# TEXT BLOCK:
_ _ _ _
FastSpark: A New Fast Native Implementation of Spark from Scratch

Raja Sekar
8 min readOct 23, 2019

TLDR: Here is the code to explore.

It all started during my hobby research on various distributed schedulers and distributed computing frameworks. Naturally, Spark came under the bracket. I was already somewhat familiar with Spark internals since I have been using it for over 3 years. It struck me then that one of the primary reasons why it became hugely successful is not just because of its speed and efficiency, it is due to its very intuitive APIs. This is the same reason why Pandas are also extremely popular. If not, there are arguably better alternatives, if one has to look for performance, like Flink, Naiad, etc., or HPC frameworks like OpenMP.
_ _ _ _
# ENTRIES PROVIDED:
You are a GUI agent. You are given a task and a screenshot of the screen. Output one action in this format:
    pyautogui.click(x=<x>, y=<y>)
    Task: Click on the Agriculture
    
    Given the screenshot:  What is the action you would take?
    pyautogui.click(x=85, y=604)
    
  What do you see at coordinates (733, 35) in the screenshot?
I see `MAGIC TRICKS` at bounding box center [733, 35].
_ _ _ _
# WHAT TO WORK ON:
• A. In the FastSpark post, how long has the writer been using Spark?
• B. Extend the FastSpark post, continuing from its last paragraph.

# RESPONSES BY TASK:
• A. Over 3 years.

• B.
The thing which I like the most about Spark is that it is a general-purpose distributed framework. When you deal with unstructured data or more complex tasks, RDD seems very natural. Now Spark is all about DataFrame and SQL and they are now universally preferred over RDD. Dataframe almost always produces better performance than RDD. RDD is the building block of the Spark ecosystem. Then how come Dataframe always produces a better result? Is it due to query optimizer? Take the simplest query, you should definitely be able to define optimum data and compute flow using RDDs, but still, the DataFrame implementation will most likely beat yours. The reason is the magic happening in the Tungsten engine. Spark relies on RAM for performance. JVM becomes resource-hungry very quickly in Spark’s typical tasks. So they circumvented this issue by managing raw memory directly using “sun.misc.Unsafe”. The implication of this is that the DataFrame API is not as flexible as RDDs. They can deal only with fixed predefined data types. You can’t use arbitrary structs/objects in dataframes and operate on them. In real-world problems, typically most of the analytical workloads can be solved using this. But still, there are use cases where RDDs are convenient to work with.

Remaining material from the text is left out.